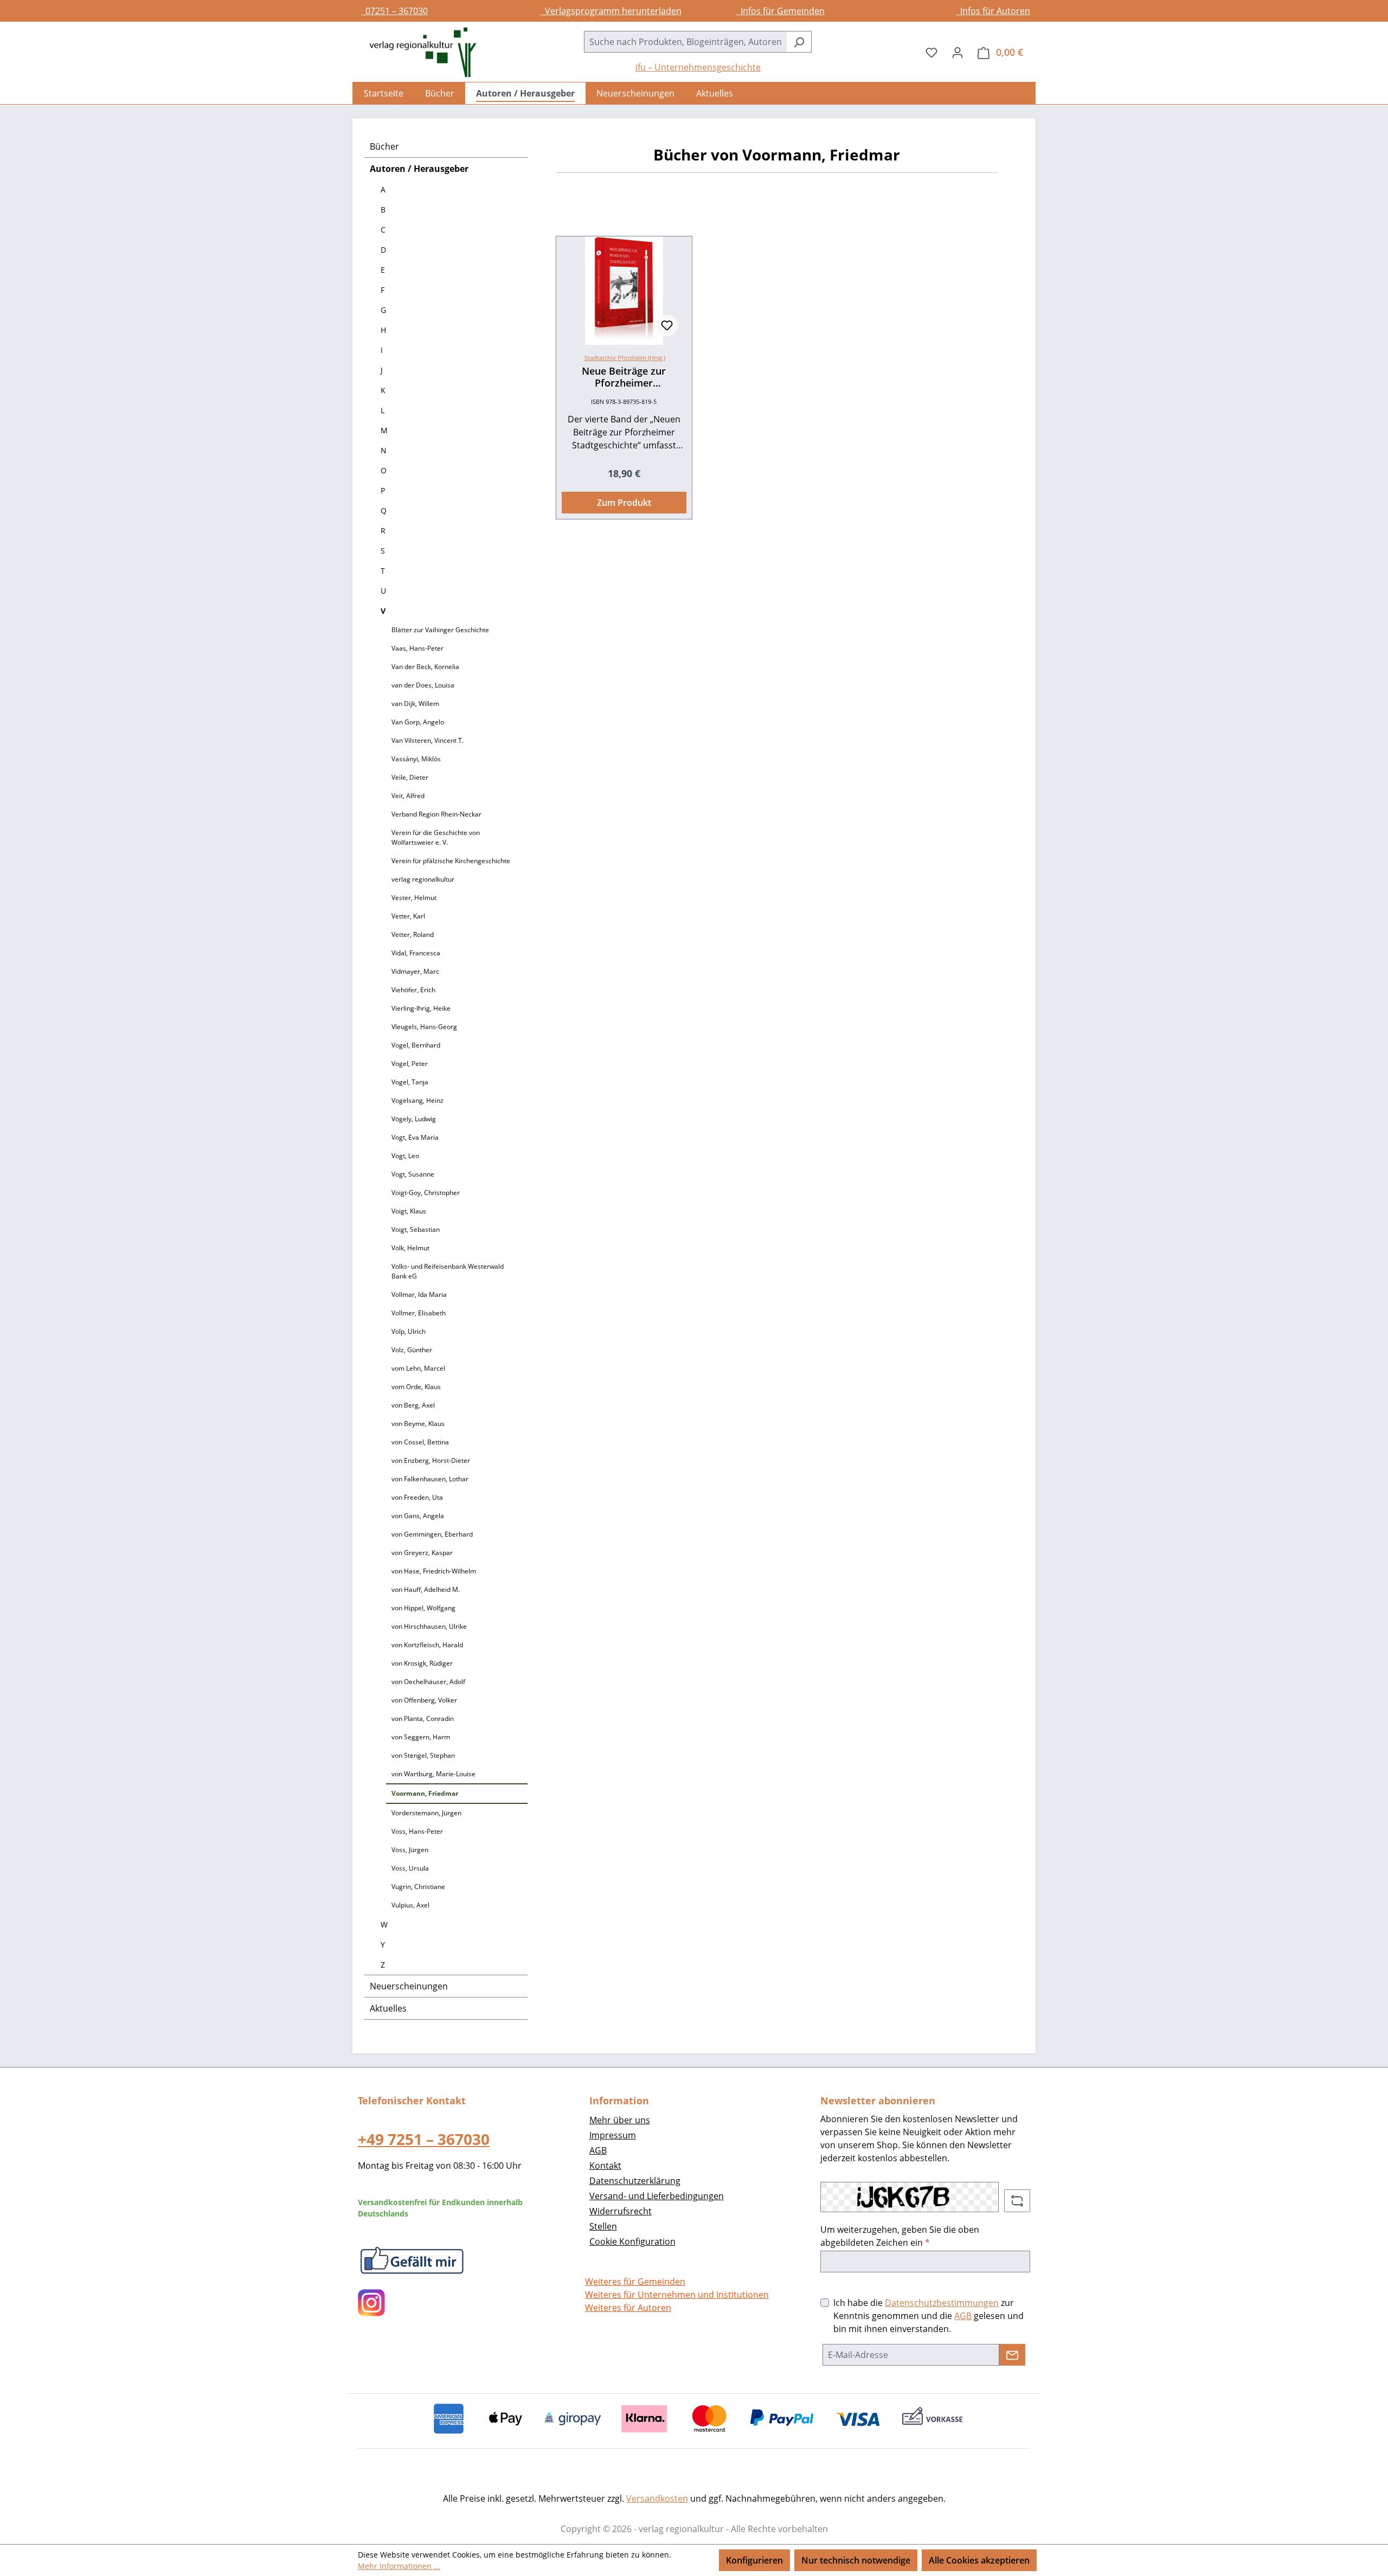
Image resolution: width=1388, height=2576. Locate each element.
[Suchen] (799, 42)
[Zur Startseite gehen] (417, 52)
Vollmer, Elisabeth (418, 1313)
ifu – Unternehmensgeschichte (698, 67)
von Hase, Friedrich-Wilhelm (433, 1571)
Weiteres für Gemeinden (635, 2282)
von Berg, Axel (413, 1405)
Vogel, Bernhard (415, 1045)
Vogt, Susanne (412, 1174)
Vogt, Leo (405, 1155)
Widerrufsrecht (620, 2211)
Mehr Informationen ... (399, 2566)
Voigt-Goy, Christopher (425, 1192)
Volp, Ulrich (408, 1331)
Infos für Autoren (993, 11)
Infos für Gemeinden (780, 11)
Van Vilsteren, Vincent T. (427, 740)
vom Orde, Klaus (416, 1386)
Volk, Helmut (410, 1247)
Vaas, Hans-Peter (417, 648)
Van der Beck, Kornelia (425, 666)
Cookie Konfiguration (632, 2241)
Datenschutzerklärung (634, 2181)
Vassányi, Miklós (416, 758)
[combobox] (685, 42)
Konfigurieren (754, 2560)
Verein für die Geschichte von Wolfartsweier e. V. (435, 837)
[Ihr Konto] (957, 52)
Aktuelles (388, 2008)
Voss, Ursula (410, 1868)
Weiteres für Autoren (628, 2308)
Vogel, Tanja (409, 1082)
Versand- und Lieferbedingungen (656, 2196)
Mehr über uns (619, 2120)
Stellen (603, 2226)
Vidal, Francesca (415, 953)
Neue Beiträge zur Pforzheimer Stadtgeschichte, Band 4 (623, 377)
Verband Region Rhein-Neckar (436, 814)
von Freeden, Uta (417, 1497)
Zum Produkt (624, 503)
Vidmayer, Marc (415, 971)
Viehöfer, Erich (413, 989)
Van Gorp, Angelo (417, 722)
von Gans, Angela (417, 1515)
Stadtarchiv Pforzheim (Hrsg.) (624, 358)
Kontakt (605, 2166)
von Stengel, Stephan (423, 1755)
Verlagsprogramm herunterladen (611, 11)
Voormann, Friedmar (424, 1793)
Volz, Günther (411, 1349)
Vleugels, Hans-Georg (424, 1026)
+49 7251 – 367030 (424, 2139)
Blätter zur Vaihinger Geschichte (440, 629)
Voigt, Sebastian (415, 1229)
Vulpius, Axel (410, 1905)
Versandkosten (657, 2498)
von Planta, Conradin (422, 1718)
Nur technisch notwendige (855, 2560)
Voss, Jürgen (409, 1849)
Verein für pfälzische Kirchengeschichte (450, 860)
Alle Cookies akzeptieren (979, 2560)
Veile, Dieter (409, 777)
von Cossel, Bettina (420, 1442)
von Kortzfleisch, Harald (427, 1644)
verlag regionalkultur (422, 879)
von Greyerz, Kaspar (422, 1552)
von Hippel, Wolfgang (423, 1608)
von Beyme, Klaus (418, 1423)
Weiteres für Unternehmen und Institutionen (677, 2295)
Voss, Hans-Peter (417, 1831)
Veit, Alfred (408, 795)
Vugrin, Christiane (418, 1886)
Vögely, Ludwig (413, 1118)
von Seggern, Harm (420, 1737)
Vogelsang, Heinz (417, 1100)
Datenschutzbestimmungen (942, 2303)
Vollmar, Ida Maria (419, 1294)
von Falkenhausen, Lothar (429, 1478)
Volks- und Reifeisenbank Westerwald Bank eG (447, 1271)
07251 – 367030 (394, 11)
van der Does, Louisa (422, 685)
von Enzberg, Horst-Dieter (430, 1460)
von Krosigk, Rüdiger (422, 1663)
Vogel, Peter (409, 1063)
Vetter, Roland (412, 934)
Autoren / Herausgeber (419, 169)
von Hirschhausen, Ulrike (429, 1626)
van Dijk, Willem (415, 703)
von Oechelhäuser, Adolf (428, 1681)
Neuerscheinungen (409, 1986)
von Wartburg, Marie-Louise (433, 1773)
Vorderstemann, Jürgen (426, 1812)
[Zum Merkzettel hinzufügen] (667, 325)
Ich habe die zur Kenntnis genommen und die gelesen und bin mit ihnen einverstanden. (928, 2316)
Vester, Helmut (413, 897)
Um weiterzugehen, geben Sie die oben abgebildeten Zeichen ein (899, 2236)
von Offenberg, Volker (424, 1700)
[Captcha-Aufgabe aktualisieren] (1017, 2200)
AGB (598, 2150)
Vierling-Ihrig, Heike (421, 1008)
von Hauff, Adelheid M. (425, 1589)
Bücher (384, 146)
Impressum (612, 2135)
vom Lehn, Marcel (418, 1368)
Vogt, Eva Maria (415, 1137)
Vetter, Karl (408, 916)
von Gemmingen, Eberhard (432, 1534)
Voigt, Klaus (408, 1211)
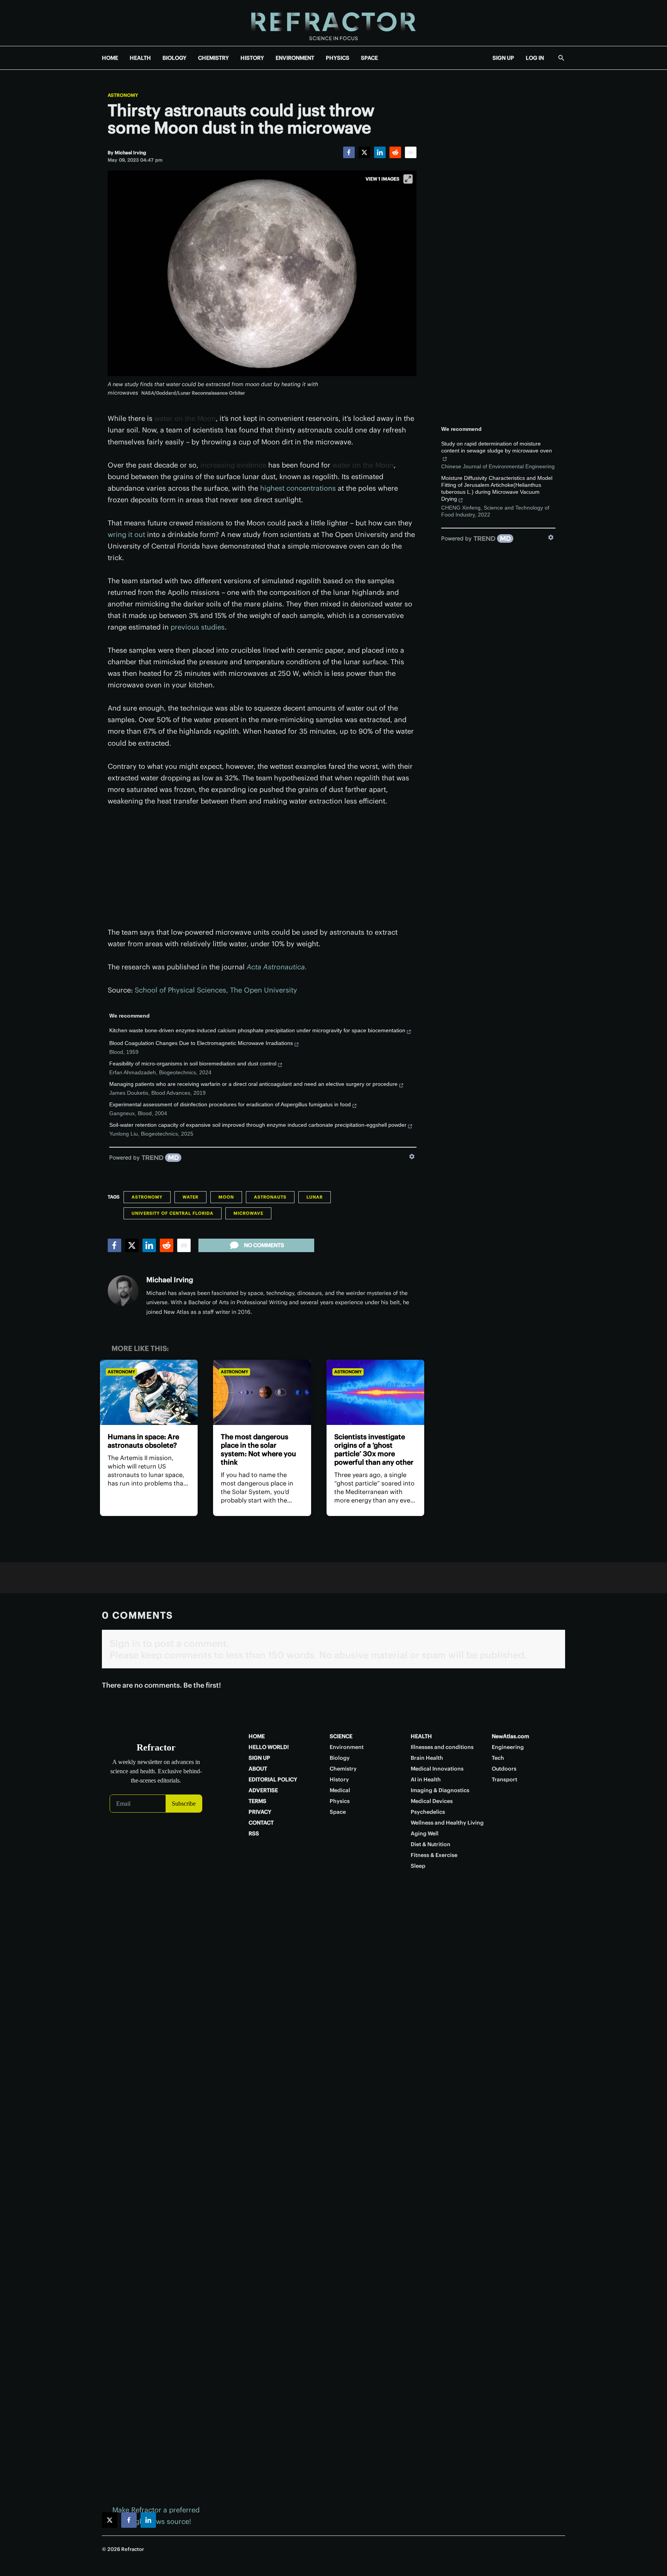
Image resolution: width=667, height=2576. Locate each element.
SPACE (369, 57)
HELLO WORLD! (269, 1747)
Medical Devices (432, 1801)
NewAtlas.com (510, 1736)
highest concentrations (298, 488)
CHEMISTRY (213, 57)
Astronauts (270, 1197)
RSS (254, 1833)
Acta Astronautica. (277, 966)
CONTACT (261, 1822)
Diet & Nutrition (430, 1844)
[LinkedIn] (380, 152)
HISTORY (252, 57)
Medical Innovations (437, 1768)
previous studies (198, 627)
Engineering (508, 1747)
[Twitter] (364, 152)
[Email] (410, 152)
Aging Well (424, 1833)
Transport (504, 1779)
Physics (340, 1801)
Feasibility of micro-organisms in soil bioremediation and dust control (192, 1063)
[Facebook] (349, 152)
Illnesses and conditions (442, 1747)
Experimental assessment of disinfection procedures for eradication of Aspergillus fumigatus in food (230, 1104)
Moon (226, 1197)
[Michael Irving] (123, 1290)
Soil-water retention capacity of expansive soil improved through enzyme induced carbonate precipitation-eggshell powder (257, 1125)
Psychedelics (428, 1811)
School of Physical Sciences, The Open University (216, 990)
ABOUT (258, 1768)
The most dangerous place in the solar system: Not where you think (258, 1449)
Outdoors (504, 1768)
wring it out (126, 534)
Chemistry (343, 1768)
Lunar (314, 1197)
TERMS (257, 1801)
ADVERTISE (263, 1790)
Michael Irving (169, 1279)
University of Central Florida (172, 1213)
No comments (264, 1245)
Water (190, 1197)
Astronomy (123, 95)
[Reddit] (395, 152)
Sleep (418, 1865)
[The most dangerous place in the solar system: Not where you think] (262, 1392)
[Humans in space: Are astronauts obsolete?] (149, 1392)
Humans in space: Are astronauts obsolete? (143, 1441)
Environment (347, 1747)
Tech (498, 1757)
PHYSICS (337, 57)
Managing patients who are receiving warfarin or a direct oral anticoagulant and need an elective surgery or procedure (253, 1084)
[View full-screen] (408, 179)
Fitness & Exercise (434, 1855)
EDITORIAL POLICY (273, 1779)
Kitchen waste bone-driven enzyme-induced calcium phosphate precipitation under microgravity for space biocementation (257, 1030)
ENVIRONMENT (295, 57)
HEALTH (140, 57)
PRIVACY (260, 1811)
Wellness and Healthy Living (447, 1822)
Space (338, 1811)
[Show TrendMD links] (412, 1156)
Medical (340, 1790)
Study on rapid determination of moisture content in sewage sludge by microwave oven (496, 447)
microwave (248, 1213)
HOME (110, 57)
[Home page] (333, 23)
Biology (340, 1757)
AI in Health (426, 1779)
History (339, 1779)
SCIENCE (341, 1736)
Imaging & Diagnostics (440, 1790)
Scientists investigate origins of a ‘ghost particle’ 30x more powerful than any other (373, 1449)
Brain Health (427, 1757)
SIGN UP (503, 57)
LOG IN (535, 57)
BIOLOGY (174, 57)
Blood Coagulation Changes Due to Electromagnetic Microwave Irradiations (201, 1043)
========
The whole of the data above needs retyping exactly, with pictures omitted.

Image resolution: width=1388, height=2576. Locate each element.
[Suchen] (799, 42)
[Zur Startseite gehen] (417, 52)
Vollmer, Elisabeth (418, 1313)
ifu – Unternehmensgeschichte (698, 67)
von Hase, Friedrich-Wilhelm (433, 1571)
Weiteres für Gemeinden (635, 2282)
von Berg, Axel (413, 1405)
Vogel, Bernhard (415, 1045)
Vogt, Susanne (412, 1174)
Vogt, Leo (405, 1155)
Widerrufsrecht (620, 2211)
Mehr Informationen ... (399, 2566)
Voigt-Goy, Christopher (425, 1192)
Volp, Ulrich (408, 1331)
Infos für Autoren (993, 11)
Infos für Gemeinden (780, 11)
Van Vilsteren, Vincent T. (427, 740)
vom Orde, Klaus (416, 1386)
Volk, Helmut (410, 1247)
Vaas, Hans-Peter (417, 648)
Van der Beck, Kornelia (425, 666)
Cookie Konfiguration (632, 2241)
Datenschutzerklärung (634, 2181)
Vassányi, Miklós (416, 758)
[combobox] (685, 42)
Konfigurieren (754, 2560)
Verein für die Geschichte von Wolfartsweier e. V. (435, 837)
[Ihr Konto] (957, 52)
Aktuelles (388, 2008)
Voss, Ursula (410, 1868)
Weiteres für Autoren (628, 2308)
Vogel, Tanja (409, 1082)
Versand- und Lieferbedingungen (656, 2196)
Mehr über uns (619, 2120)
Stellen (603, 2226)
Vidal, Francesca (415, 953)
Neue Beiträge zur Pforzheimer Stadtgeschichte, Band 4 (623, 377)
Verband Region Rhein-Neckar (436, 814)
von Freeden, Uta (417, 1497)
Zum Produkt (624, 503)
Vidmayer, Marc (415, 971)
Viehöfer, Erich (413, 989)
Van Gorp, Angelo (417, 722)
von Gans, Angela (417, 1515)
Stadtarchiv Pforzheim (Hrsg.) (624, 358)
Kontakt (605, 2166)
von Stengel, Stephan (423, 1755)
Verlagsprogramm herunterladen (611, 11)
Voormann, Friedmar (424, 1793)
Volz, Günther (411, 1349)
Vleugels, Hans-Georg (424, 1026)
+49 7251 – 367030 (424, 2139)
Blätter zur Vaihinger Geschichte (440, 629)
Voigt, Sebastian (415, 1229)
Vulpius, Axel (410, 1905)
Versandkosten (657, 2498)
von Planta, Conradin (422, 1718)
Nur technisch notwendige (855, 2560)
Voss, Jürgen (409, 1849)
Verein für pfälzische Kirchengeschichte (450, 860)
Alle Cookies akzeptieren (979, 2560)
Veile, Dieter (409, 777)
von Cossel, Bettina (420, 1442)
von Kortzfleisch, Harald (427, 1644)
verlag regionalkultur (422, 879)
von Greyerz, Kaspar (422, 1552)
von Hippel, Wolfgang (423, 1608)
von Beyme, Klaus (418, 1423)
Weiteres für Unternehmen und Institutionen (677, 2295)
Voss, Hans-Peter (417, 1831)
Veit, Alfred (408, 795)
Vugrin, Christiane (418, 1886)
Vögely, Ludwig (413, 1118)
von Seggern, Harm (420, 1737)
Vogelsang, Heinz (417, 1100)
Datenschutzbestimmungen (942, 2303)
Vollmar, Ida Maria (419, 1294)
von Falkenhausen, Lothar (429, 1478)
Volks- und Reifeisenbank Westerwald Bank eG (447, 1271)
07251 – 367030 (394, 11)
van der Does, Louisa (422, 685)
von Enzberg, Horst-Dieter (430, 1460)
von Krosigk, Rüdiger (422, 1663)
Vogel, Peter (409, 1063)
Vetter, Roland (412, 934)
Autoren / Herausgeber (419, 169)
von Hirschhausen, Ulrike (429, 1626)
van Dijk, Willem (415, 703)
von Oechelhäuser, Adolf (428, 1681)
Neuerscheinungen (409, 1986)
von Wartburg, Marie-Louise (433, 1773)
Vorderstemann, Jürgen (426, 1812)
[Zum Merkzettel hinzufügen] (667, 325)
Ich habe die zur Kenntnis genommen und die gelesen und bin mit ihnen einverstanden. (928, 2316)
Vester, Helmut (413, 897)
Um weiterzugehen, geben Sie die oben abgebildeten Zeichen ein (899, 2236)
von Offenberg, Volker (424, 1700)
[Captcha-Aufgabe aktualisieren] (1017, 2200)
AGB (598, 2150)
Vierling-Ihrig, Heike (421, 1008)
von Hauff, Adelheid M. (425, 1589)
Bücher (384, 146)
Impressum (612, 2135)
vom Lehn, Marcel (418, 1368)
Vogt, Eva Maria (415, 1137)
Vetter, Karl (408, 916)
von Gemmingen, Eberhard (432, 1534)
Voigt, Klaus (408, 1211)
Image resolution: width=667, height=2576. Locate each element.
SPACE (369, 57)
HELLO WORLD! (269, 1747)
Medical Devices (432, 1801)
NewAtlas.com (510, 1736)
highest concentrations (298, 488)
CHEMISTRY (213, 57)
Astronauts (270, 1197)
RSS (254, 1833)
Acta Astronautica. (277, 966)
CONTACT (261, 1822)
Diet & Nutrition (430, 1844)
[LinkedIn] (380, 152)
HISTORY (252, 57)
Medical Innovations (437, 1768)
previous studies (198, 627)
Engineering (508, 1747)
[Twitter] (364, 152)
[Email] (410, 152)
Aging Well (424, 1833)
Transport (504, 1779)
Physics (340, 1801)
Feasibility of micro-organisms in soil bioremediation and dust control (192, 1063)
[Facebook] (349, 152)
Illnesses and conditions (442, 1747)
Experimental assessment of disinfection procedures for eradication of Aspergillus fumigatus in food (230, 1104)
Moon (226, 1197)
[Michael Irving] (123, 1290)
Soil-water retention capacity of expansive soil improved through enzyme induced carbonate precipitation-eggshell powder (257, 1125)
Psychedelics (428, 1811)
School of Physical Sciences, The Open University (216, 990)
ABOUT (258, 1768)
The most dangerous place in the solar system: Not where you think (258, 1449)
Outdoors (504, 1768)
wring it out (126, 534)
Chemistry (343, 1768)
Lunar (314, 1197)
TERMS (257, 1801)
ADVERTISE (263, 1790)
Michael Irving (169, 1279)
University of Central Florida (172, 1213)
No comments (264, 1245)
Water (190, 1197)
Astronomy (123, 95)
[Reddit] (395, 152)
Sleep (418, 1865)
[The most dangerous place in the solar system: Not where you think] (262, 1392)
[Humans in space: Are astronauts obsolete?] (149, 1392)
Humans in space: Are astronauts obsolete? (143, 1441)
Environment (347, 1747)
Tech (498, 1757)
PHYSICS (337, 57)
Managing patients who are receiving warfarin or a direct oral anticoagulant and need an elective surgery or procedure (253, 1084)
[View full-screen] (408, 179)
Fitness & Exercise (434, 1855)
EDITORIAL POLICY (273, 1779)
Kitchen waste bone-driven enzyme-induced calcium phosphate precipitation under microgravity for space biocementation (257, 1030)
ENVIRONMENT (295, 57)
HEALTH (140, 57)
PRIVACY (260, 1811)
Wellness and Healthy Living (447, 1822)
Space (338, 1811)
[Show TrendMD links] (412, 1156)
Medical (340, 1790)
Study on rapid determination of moisture content in sewage sludge by microwave oven (496, 447)
microwave (248, 1213)
HOME (110, 57)
[Home page] (333, 23)
Biology (340, 1757)
AI in Health (426, 1779)
History (339, 1779)
SCIENCE (341, 1736)
Imaging & Diagnostics (440, 1790)
Scientists investigate origins of a ‘ghost particle’ 30x more powerful than any other (373, 1449)
Brain Health (427, 1757)
SIGN UP (503, 57)
LOG IN (535, 57)
BIOLOGY (174, 57)
Blood Coagulation Changes Due to Electromagnetic Microwave Irradiations (201, 1043)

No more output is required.